About this task
Reproduce the entries below character for character.

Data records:
=======
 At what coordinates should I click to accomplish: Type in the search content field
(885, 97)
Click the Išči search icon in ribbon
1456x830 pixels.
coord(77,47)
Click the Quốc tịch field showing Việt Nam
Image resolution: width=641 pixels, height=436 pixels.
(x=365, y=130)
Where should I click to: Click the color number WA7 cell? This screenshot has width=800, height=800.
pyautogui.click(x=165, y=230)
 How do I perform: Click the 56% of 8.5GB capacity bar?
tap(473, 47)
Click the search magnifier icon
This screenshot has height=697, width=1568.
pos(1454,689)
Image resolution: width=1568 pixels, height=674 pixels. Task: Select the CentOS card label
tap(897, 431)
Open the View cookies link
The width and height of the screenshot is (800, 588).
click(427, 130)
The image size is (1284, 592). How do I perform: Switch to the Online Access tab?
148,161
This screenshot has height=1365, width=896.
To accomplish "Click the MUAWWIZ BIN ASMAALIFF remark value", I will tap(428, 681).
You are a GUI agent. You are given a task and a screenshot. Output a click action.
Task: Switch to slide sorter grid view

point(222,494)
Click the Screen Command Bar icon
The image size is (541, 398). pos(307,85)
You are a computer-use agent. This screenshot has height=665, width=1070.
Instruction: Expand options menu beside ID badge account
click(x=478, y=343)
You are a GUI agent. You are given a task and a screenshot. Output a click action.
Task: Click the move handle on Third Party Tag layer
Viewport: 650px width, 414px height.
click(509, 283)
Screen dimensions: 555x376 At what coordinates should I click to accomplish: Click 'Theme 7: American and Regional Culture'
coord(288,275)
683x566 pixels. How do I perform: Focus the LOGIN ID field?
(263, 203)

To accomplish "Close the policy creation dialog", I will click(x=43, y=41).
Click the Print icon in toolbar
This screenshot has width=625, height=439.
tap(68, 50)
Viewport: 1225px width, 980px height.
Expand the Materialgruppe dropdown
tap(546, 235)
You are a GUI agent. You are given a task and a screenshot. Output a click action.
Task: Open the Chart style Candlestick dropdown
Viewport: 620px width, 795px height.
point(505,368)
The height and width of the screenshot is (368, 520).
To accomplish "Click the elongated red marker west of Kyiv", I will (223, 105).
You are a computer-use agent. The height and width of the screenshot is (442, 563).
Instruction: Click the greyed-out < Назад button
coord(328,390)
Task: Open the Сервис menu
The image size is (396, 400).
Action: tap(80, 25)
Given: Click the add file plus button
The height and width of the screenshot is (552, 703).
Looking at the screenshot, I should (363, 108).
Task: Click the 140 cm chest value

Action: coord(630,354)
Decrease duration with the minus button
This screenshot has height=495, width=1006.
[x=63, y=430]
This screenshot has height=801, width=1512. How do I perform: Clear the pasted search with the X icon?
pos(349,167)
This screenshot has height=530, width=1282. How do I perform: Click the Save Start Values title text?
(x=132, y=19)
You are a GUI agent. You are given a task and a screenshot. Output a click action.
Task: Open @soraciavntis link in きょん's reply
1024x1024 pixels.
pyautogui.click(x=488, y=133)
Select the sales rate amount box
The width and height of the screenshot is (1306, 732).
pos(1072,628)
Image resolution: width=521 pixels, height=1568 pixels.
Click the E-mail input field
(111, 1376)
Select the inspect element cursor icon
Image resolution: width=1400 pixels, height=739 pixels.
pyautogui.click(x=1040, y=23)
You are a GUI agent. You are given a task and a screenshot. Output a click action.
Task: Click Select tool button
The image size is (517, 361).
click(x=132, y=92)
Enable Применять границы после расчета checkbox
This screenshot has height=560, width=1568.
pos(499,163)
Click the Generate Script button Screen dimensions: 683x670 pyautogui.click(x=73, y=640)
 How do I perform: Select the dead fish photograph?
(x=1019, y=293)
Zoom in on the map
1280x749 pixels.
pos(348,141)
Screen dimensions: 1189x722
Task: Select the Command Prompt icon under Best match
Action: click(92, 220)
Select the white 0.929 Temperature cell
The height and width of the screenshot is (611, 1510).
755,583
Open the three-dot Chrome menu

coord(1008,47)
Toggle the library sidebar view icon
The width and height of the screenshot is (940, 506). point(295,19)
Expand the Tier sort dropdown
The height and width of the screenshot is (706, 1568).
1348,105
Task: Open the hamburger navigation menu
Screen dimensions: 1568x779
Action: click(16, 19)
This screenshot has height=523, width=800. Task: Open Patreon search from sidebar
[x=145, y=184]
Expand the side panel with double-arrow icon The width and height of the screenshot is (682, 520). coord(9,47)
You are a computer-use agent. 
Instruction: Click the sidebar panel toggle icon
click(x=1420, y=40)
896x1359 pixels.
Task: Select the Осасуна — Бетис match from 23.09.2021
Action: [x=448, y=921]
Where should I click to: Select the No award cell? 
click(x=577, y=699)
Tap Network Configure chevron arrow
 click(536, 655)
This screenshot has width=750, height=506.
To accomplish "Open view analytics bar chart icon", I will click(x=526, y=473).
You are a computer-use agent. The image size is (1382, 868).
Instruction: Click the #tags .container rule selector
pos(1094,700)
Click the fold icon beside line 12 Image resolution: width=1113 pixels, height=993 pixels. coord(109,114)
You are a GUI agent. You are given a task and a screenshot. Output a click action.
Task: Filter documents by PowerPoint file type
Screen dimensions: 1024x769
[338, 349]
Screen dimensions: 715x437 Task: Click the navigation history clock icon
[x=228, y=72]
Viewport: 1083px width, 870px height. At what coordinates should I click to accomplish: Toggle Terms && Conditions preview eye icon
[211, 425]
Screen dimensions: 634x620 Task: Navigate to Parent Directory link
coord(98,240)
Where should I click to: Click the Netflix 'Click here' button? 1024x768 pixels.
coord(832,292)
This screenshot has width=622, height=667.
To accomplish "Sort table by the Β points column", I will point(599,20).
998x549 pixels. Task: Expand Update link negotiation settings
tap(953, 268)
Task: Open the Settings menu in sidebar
=======
Expected output
 At what coordinates should I click to accomplish: Type in the search content field
(885, 97)
Click the Išči search icon in ribbon
1456x830 pixels.
coord(77,47)
Click the Quốc tịch field showing Việt Nam
Image resolution: width=641 pixels, height=436 pixels.
(x=365, y=130)
Where should I click to: Click the color number WA7 cell? This screenshot has width=800, height=800.
pyautogui.click(x=165, y=230)
 How do I perform: Click the 56% of 8.5GB capacity bar?
tap(473, 47)
Click the search magnifier icon
This screenshot has height=697, width=1568.
pos(1454,689)
Image resolution: width=1568 pixels, height=674 pixels. Task: Select the CentOS card label
tap(897, 431)
Open the View cookies link
The width and height of the screenshot is (800, 588).
click(427, 130)
The image size is (1284, 592). How do I perform: Switch to the Online Access tab?
148,161
This screenshot has height=1365, width=896.
To accomplish "Click the MUAWWIZ BIN ASMAALIFF remark value", I will tap(428, 681).
You are a GUI agent. You are given a task and a screenshot. Output a click action.
Task: Switch to slide sorter grid view

point(222,494)
Click the Screen Command Bar icon
The image size is (541, 398). pos(307,85)
You are a computer-use agent. This screenshot has height=665, width=1070.
Instruction: Expand options menu beside ID badge account
click(x=478, y=343)
You are a GUI agent. You are given a task and a screenshot. Output a click action.
Task: Click the move handle on Third Party Tag layer
Viewport: 650px width, 414px height.
click(509, 283)
Screen dimensions: 555x376 At what coordinates should I click to accomplish: Click 'Theme 7: American and Regional Culture'
coord(288,275)
683x566 pixels. How do I perform: Focus the LOGIN ID field?
(263, 203)

To accomplish "Close the policy creation dialog", I will click(x=43, y=41).
Click the Print icon in toolbar
This screenshot has width=625, height=439.
tap(68, 50)
Viewport: 1225px width, 980px height.
Expand the Materialgruppe dropdown
tap(546, 235)
You are a GUI agent. You are given a task and a screenshot. Output a click action.
Task: Open the Chart style Candlestick dropdown
Viewport: 620px width, 795px height.
point(505,368)
The height and width of the screenshot is (368, 520).
To accomplish "Click the elongated red marker west of Kyiv", I will (223, 105).
You are a computer-use agent. The height and width of the screenshot is (442, 563).
Instruction: Click the greyed-out < Назад button
coord(328,390)
Task: Open the Сервис menu
The image size is (396, 400).
Action: tap(80, 25)
Given: Click the add file plus button
The height and width of the screenshot is (552, 703).
Looking at the screenshot, I should (363, 108).
Task: Click the 140 cm chest value

Action: coord(630,354)
Decrease duration with the minus button
This screenshot has height=495, width=1006.
[x=63, y=430]
This screenshot has height=801, width=1512. How do I perform: Clear the pasted search with the X icon?
pos(349,167)
This screenshot has height=530, width=1282. How do I perform: Click the Save Start Values title text?
(x=132, y=19)
You are a GUI agent. You are given a task and a screenshot. Output a click action.
Task: Open @soraciavntis link in きょん's reply
1024x1024 pixels.
pyautogui.click(x=488, y=133)
Select the sales rate amount box
The width and height of the screenshot is (1306, 732).
pos(1072,628)
Image resolution: width=521 pixels, height=1568 pixels.
Click the E-mail input field
(111, 1376)
Select the inspect element cursor icon
Image resolution: width=1400 pixels, height=739 pixels.
pyautogui.click(x=1040, y=23)
You are a GUI agent. You are given a task and a screenshot. Output a click action.
Task: Click Select tool button
The image size is (517, 361).
click(x=132, y=92)
Enable Применять границы после расчета checkbox
This screenshot has height=560, width=1568.
pos(499,163)
Click the Generate Script button Screen dimensions: 683x670 pyautogui.click(x=73, y=640)
 How do I perform: Select the dead fish photograph?
(x=1019, y=293)
Zoom in on the map
1280x749 pixels.
pos(348,141)
Screen dimensions: 1189x722
Task: Select the Command Prompt icon under Best match
Action: click(92, 220)
Select the white 0.929 Temperature cell
The height and width of the screenshot is (611, 1510).
755,583
Open the three-dot Chrome menu

coord(1008,47)
Toggle the library sidebar view icon
The width and height of the screenshot is (940, 506). point(295,19)
Expand the Tier sort dropdown
The height and width of the screenshot is (706, 1568).
1348,105
Task: Open the hamburger navigation menu
Screen dimensions: 1568x779
Action: click(16, 19)
This screenshot has height=523, width=800. Task: Open Patreon search from sidebar
[x=145, y=184]
Expand the side panel with double-arrow icon The width and height of the screenshot is (682, 520). coord(9,47)
You are a computer-use agent. 
Instruction: Click the sidebar panel toggle icon
click(x=1420, y=40)
896x1359 pixels.
Task: Select the Осасуна — Бетис match from 23.09.2021
Action: [x=448, y=921]
Where should I click to: Select the No award cell? 
click(x=577, y=699)
Tap Network Configure chevron arrow
 click(536, 655)
This screenshot has width=750, height=506.
To accomplish "Open view analytics bar chart icon", I will click(x=526, y=473).
You are a computer-use agent. The image size is (1382, 868).
Instruction: Click the #tags .container rule selector
pos(1094,700)
Click the fold icon beside line 12 Image resolution: width=1113 pixels, height=993 pixels. coord(109,114)
You are a GUI agent. You are given a task and a screenshot. Output a click action.
Task: Filter documents by PowerPoint file type
Screen dimensions: 1024x769
[338, 349]
Screen dimensions: 715x437 Task: Click the navigation history clock icon
[x=228, y=72]
Viewport: 1083px width, 870px height. At what coordinates should I click to accomplish: Toggle Terms && Conditions preview eye icon
[211, 425]
Screen dimensions: 634x620 Task: Navigate to Parent Directory link
coord(98,240)
Where should I click to: Click the Netflix 'Click here' button? 1024x768 pixels.
coord(832,292)
This screenshot has width=622, height=667.
To accomplish "Sort table by the Β points column", I will point(599,20).
998x549 pixels. Task: Expand Update link negotiation settings
tap(953, 268)
Task: Open the Settings menu in sidebar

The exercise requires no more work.